Requirements: Put every line from the one containing "You are a GUI" down to the end of the records into a numbered list, including both ends and skipping blank lines. Leave the pictures out of the answer.

(Excerpt from a dataset)
++++++++

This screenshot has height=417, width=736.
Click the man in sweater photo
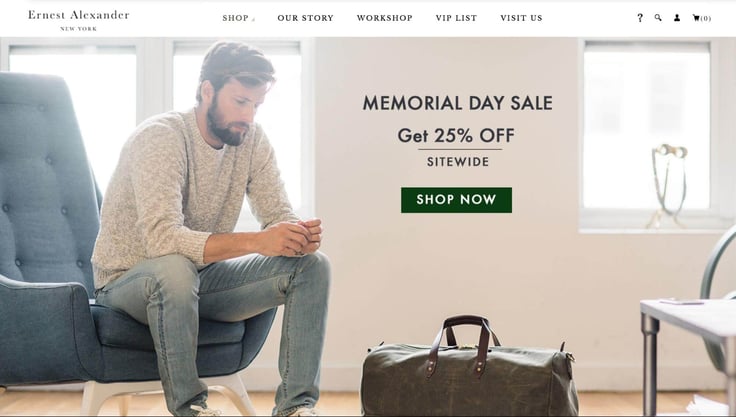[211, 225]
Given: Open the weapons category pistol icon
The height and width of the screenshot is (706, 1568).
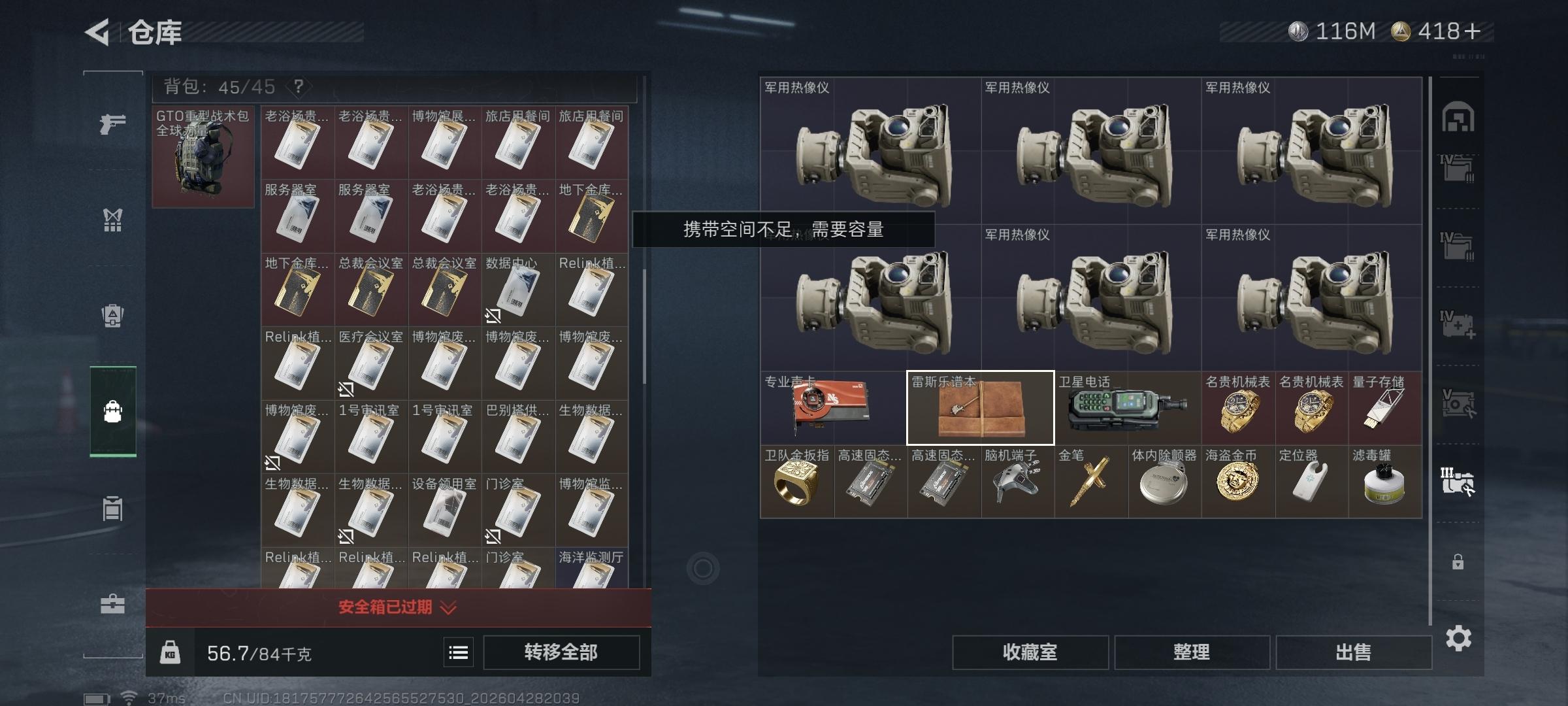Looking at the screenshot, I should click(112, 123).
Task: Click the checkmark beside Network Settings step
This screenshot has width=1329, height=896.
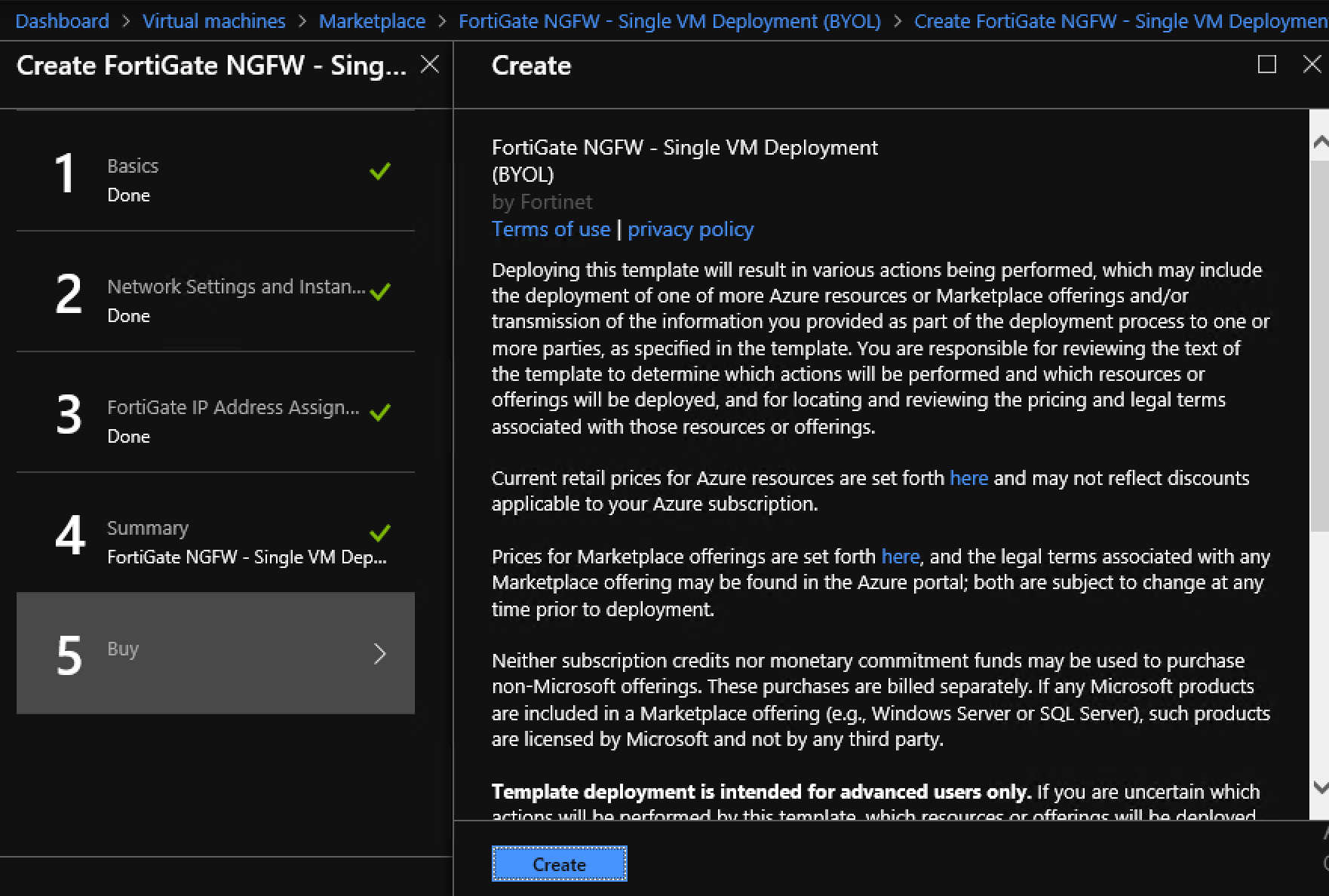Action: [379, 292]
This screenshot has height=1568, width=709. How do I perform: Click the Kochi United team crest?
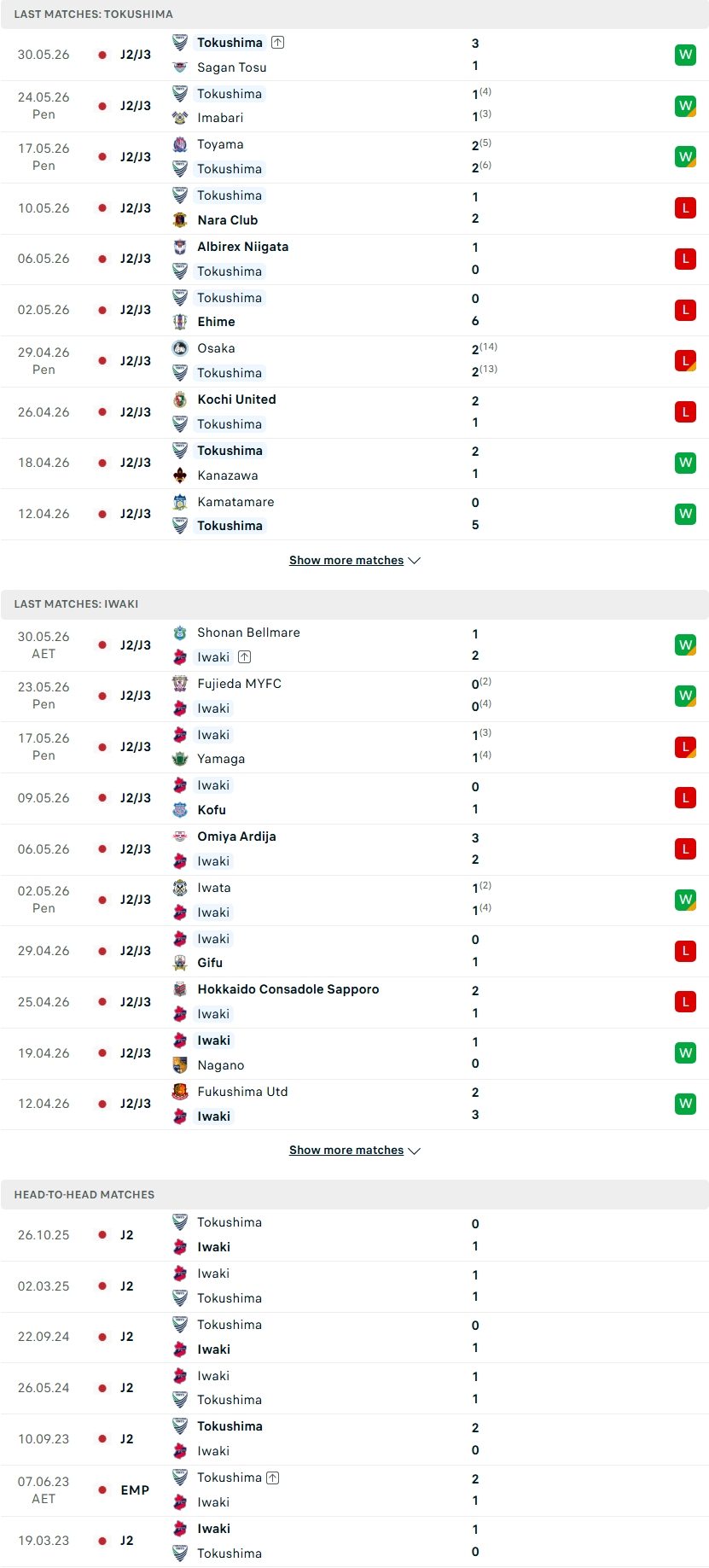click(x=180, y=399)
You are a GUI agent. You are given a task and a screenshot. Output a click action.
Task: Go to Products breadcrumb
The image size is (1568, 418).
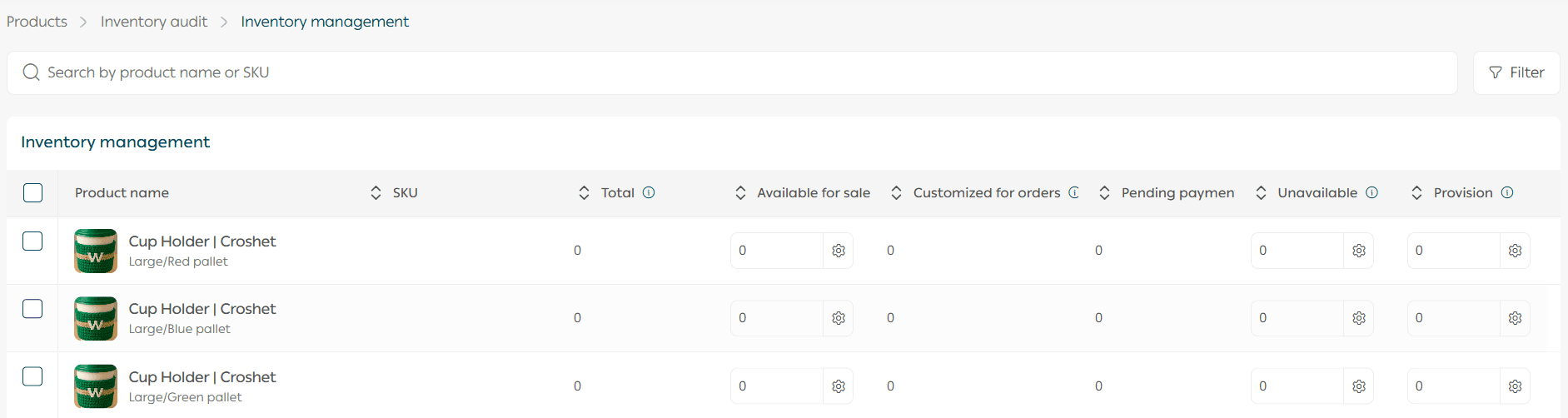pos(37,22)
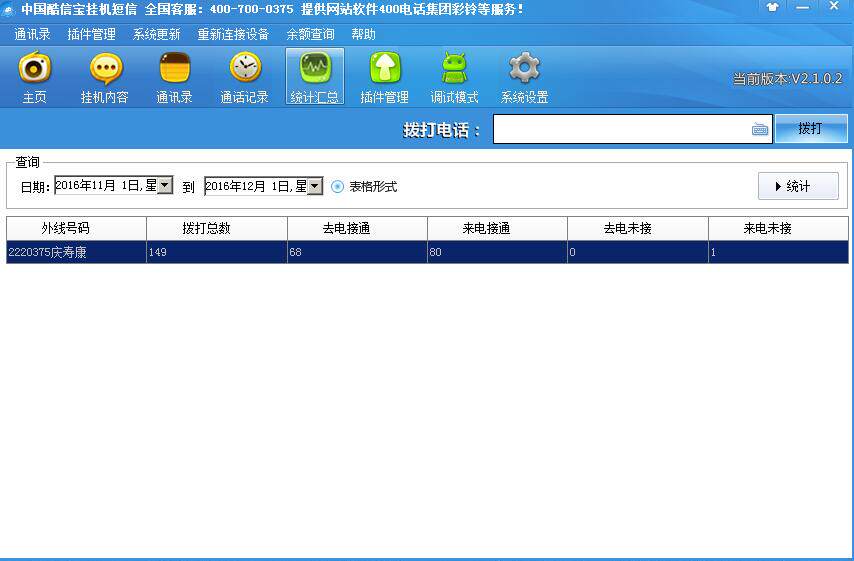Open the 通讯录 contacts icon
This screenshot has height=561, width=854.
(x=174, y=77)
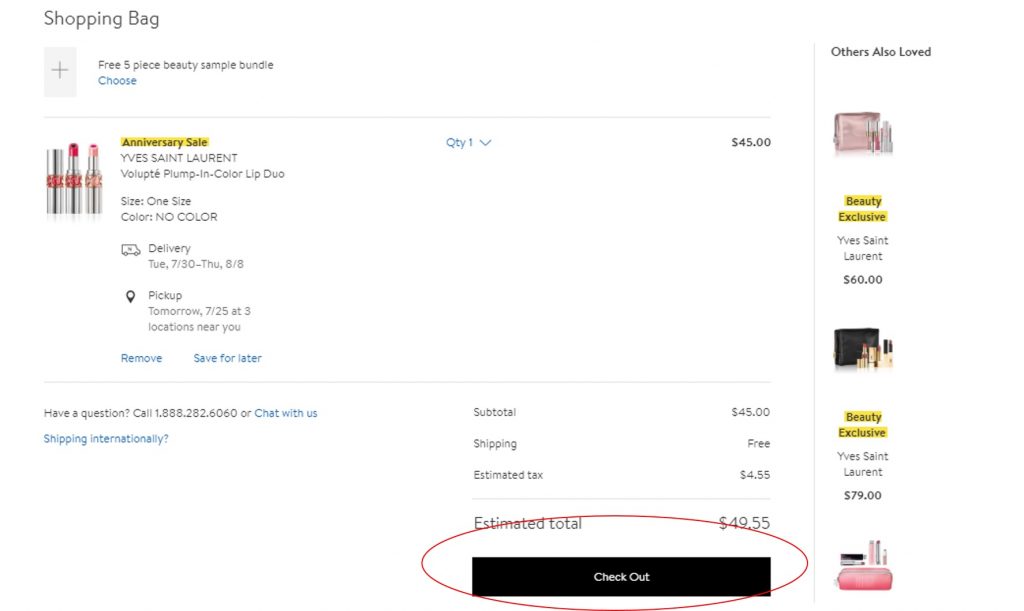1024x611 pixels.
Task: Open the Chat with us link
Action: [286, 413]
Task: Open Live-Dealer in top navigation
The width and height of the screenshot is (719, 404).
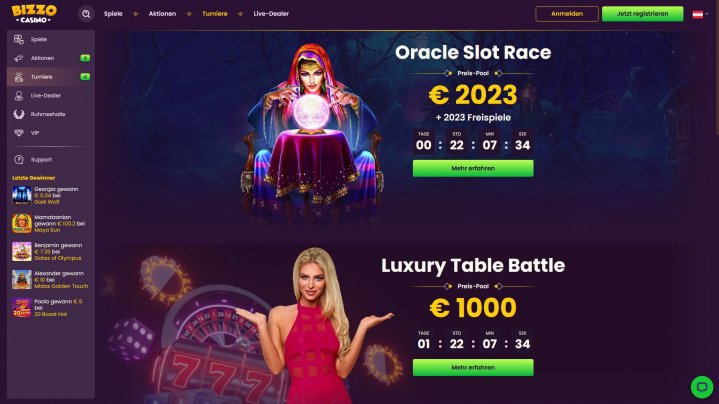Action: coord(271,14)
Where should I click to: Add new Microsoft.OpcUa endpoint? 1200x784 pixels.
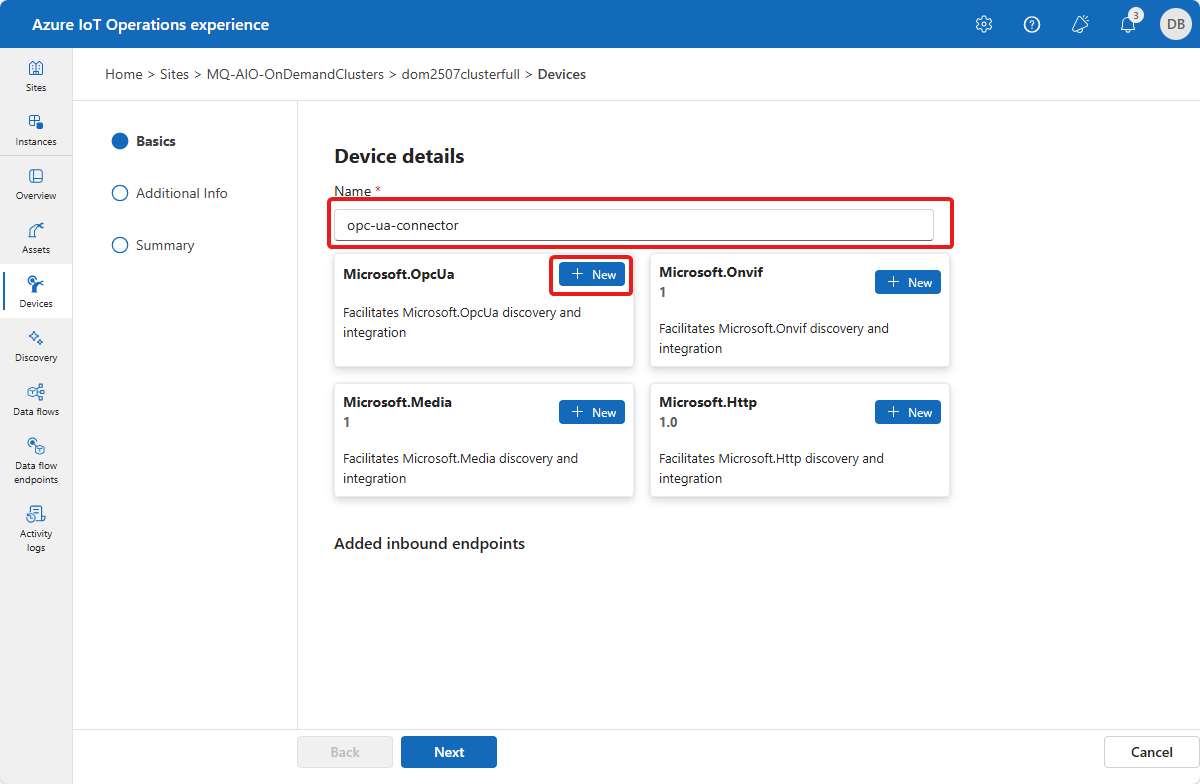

++++++++

Answer below:
1. You are a GUI agent. You are given a task and a screenshot. Output a click action.
2. Task: Go to Products breadcrumb
3. The image size is (1568, 418).
4. pos(37,22)
5. Open the 通讯录 contacts icon
6. This screenshot has height=561, width=854.
7. (x=174, y=77)
8. 1024x611 pixels.
9. Task: Open the Chat with us link
10. Action: [286, 413]
11. Task: Open Live-Dealer in top navigation
12. The width and height of the screenshot is (719, 404).
13. Action: coord(271,14)
14. Where should I click to: Add new Microsoft.OpcUa endpoint? 1200x784 pixels.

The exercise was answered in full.